The rapid induction of protective antibodies is critical for host defense against pathogens. Reciprocally, unwanted antibody responses against self-components (antigens) are a cause of autoimmune disease. To mount antibody responses, antigen-specific B and T cells that may be as rare as 1 in 100,000 cells must first encounter the antigen and then interact with each other. These encounters occur within peripheral lymphoid organs - lymph nodes, spleen, and mucosal lymphoid tissues - but the mechanisms that control lymphoid cell migration and that promote interactions between rare antigen-specific cells are far from understood.
(i) define the molecular cues that guide B and T cell migration and interactions in lymphoid organs during the immune response; (ii) characterize selection events required for induction of high affinity antibody responses; (iii) determine how autoreactive B cells are regulated.

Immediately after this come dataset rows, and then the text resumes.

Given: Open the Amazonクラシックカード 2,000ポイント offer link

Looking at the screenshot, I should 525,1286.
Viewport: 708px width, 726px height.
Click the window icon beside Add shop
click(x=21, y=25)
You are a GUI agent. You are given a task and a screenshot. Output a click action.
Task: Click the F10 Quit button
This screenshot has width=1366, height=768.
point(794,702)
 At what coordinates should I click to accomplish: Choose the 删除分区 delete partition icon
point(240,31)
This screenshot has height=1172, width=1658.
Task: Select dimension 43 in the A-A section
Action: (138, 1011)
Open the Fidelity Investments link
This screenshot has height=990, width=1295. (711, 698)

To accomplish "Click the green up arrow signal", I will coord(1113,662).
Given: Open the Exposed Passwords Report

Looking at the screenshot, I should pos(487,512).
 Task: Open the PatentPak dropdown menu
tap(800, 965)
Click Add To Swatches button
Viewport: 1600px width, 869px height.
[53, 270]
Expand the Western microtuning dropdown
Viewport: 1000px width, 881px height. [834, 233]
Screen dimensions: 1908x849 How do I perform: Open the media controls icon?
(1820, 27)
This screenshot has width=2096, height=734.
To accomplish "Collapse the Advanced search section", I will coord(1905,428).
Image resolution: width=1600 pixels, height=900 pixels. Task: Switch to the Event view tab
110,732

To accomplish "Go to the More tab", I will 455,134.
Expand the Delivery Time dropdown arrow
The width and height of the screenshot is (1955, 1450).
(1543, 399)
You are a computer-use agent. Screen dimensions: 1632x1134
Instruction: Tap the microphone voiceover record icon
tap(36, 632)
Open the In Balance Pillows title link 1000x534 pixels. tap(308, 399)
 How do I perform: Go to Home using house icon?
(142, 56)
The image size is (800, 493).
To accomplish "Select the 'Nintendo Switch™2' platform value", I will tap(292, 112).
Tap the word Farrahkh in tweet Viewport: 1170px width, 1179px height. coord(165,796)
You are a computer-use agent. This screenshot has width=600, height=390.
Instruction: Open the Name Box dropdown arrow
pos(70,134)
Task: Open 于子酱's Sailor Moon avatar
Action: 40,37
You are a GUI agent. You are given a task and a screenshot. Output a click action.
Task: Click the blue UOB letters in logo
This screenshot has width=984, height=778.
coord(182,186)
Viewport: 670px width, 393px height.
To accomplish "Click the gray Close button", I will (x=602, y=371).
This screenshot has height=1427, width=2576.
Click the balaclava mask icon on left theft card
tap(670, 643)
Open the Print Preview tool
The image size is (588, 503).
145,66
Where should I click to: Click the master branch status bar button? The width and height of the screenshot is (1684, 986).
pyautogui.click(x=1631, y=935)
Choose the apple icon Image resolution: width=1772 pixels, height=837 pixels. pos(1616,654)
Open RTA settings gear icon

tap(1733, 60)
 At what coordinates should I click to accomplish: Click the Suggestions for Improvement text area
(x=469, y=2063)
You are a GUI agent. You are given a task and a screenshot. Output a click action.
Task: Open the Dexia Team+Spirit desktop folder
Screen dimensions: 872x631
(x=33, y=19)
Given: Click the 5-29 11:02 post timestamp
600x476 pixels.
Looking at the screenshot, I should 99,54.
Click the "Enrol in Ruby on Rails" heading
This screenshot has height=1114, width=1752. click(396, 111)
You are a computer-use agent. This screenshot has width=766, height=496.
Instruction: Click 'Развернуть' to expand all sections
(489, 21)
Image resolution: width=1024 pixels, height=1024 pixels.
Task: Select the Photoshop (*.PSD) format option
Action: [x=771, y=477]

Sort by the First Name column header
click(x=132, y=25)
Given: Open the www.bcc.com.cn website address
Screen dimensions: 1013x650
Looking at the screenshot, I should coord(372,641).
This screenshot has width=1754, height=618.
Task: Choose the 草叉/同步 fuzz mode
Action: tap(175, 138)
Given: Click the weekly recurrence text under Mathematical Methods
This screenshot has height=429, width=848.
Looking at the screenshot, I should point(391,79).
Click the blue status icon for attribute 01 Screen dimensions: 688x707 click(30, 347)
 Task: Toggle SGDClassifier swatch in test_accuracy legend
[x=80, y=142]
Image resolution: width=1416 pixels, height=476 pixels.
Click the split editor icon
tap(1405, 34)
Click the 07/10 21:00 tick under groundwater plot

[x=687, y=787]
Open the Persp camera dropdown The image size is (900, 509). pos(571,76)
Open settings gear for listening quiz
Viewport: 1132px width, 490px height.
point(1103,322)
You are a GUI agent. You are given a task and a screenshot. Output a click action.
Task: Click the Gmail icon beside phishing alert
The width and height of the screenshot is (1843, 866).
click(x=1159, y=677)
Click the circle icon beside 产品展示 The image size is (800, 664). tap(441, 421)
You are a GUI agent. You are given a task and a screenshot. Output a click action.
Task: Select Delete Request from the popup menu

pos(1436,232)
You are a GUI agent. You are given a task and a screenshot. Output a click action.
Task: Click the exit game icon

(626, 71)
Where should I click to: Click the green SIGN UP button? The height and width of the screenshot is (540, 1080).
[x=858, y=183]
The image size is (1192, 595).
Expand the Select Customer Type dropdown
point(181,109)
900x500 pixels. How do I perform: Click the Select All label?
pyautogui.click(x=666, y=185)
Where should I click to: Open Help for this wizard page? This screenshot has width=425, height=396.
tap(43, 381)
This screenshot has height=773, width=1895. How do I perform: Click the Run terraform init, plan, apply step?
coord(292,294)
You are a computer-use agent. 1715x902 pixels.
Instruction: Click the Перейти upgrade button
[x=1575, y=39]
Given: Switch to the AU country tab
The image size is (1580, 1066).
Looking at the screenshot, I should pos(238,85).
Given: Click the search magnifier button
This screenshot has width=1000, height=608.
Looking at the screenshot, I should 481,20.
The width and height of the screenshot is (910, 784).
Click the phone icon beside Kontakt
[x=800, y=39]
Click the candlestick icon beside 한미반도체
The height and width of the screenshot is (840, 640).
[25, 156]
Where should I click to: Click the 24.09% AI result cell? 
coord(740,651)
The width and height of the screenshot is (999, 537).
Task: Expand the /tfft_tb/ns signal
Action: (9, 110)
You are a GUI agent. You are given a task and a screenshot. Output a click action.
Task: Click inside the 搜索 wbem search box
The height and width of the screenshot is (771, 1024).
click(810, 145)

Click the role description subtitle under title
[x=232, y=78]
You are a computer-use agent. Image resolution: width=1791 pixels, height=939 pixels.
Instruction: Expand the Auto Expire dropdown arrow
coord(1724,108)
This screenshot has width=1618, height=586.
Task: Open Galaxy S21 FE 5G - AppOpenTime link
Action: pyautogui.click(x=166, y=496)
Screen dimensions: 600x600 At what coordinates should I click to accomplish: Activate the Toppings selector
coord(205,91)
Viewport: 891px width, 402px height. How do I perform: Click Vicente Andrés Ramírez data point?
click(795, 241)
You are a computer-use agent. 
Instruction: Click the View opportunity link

Chemokines as lymphoid tissue organizers:
Chemokines are small secreted chemoattractive proteins that signal via heterotrimeric G-protein coupled receptors (GPCRs). We have demonstrated that several chemokines are expressed in lymphoid organs and function in guiding lymphocyte migration. Transgenic and gene knockout experiments in mice are further defining the organizing functions of these chemokines. Efforts are on-going using microarray, candidate gene and expression cloning approaches to define novel chemoattractant factors involved in promoting immune cell interactions during the immune response. Based on our work so far, groups in industry are developing small molecule inhibitors of lymphoid chemokine receptors to be tested as modulators of the immune response.
Lymphocyte Egress and the role of S1P:
A lot is known about how cells get into tissues from blood, but little is understood about how they get out. Yet they must get out to mediate their effector function at sites of infection or autoimmune inflammation. Evidence has emerged that the blood lipid, sphingosine-1-phosphate (S1P), is involved. Like chemokines, S1P signals via GPCRs, and we have found that if lymphocytes lack one of the five known S1P receptors, S1P1, they are unable to leave the thymus or peripheral lymphoid organs. A compound, FTY720, that disrupts the function of this receptor inhibits lymphocyte egress and is currently in clinical trial as an immunosuppressant for treatment of multiple sclerosis. On-going studies, involving molecular, biochemical and genetic approaches, are aimed at defining how this GPCR instructs lymphocytes to exit lymphoid organs. Findings from this work are likely to point to new therapeutic targets for inhibition of unwanted immune responses.
Affinity Maturation and the Germinal Center response:
Although first identified in the 1800's, the inner workings of the germinal center - the site of antibody affinity maturation - are still poorly understood. We have found a role for chemokines in organizing the structure into light and dark zones. Using 2-photon microscopy and real-time imaging of intact lymph nodes we have begun to characterize B and T cell migration and interaction dynamics during the selection events associated with this tightly regulated response. Future studies will combine perturbations in organizing molecules with methods to measure affinity maturation and imaging approaches to further define how selection of high affinity clones - and elimination of low affinity clones - occurs. This work has direct implications for methods to improve vaccine design.
Elimination of autoreactive B cells:
Lymphocytes are dependent on survival factors to protect them from programmed cell death. A major B cell survival factor is the cytokine, BAFF. We have found that autoantigen-engaged B cells have increased dependence on BAFF and as a consequence they compete poorly with other B cells for survival. These findings help explain why elevations in BAFF production are associated with autoimmune disease in humans. The increased BAFF dependence is due to elevated expression of the pro-apoptotic bcl-2 family member, BIM. In future studies we aim to define how BAFF receptor signaling antagonizes BIM function.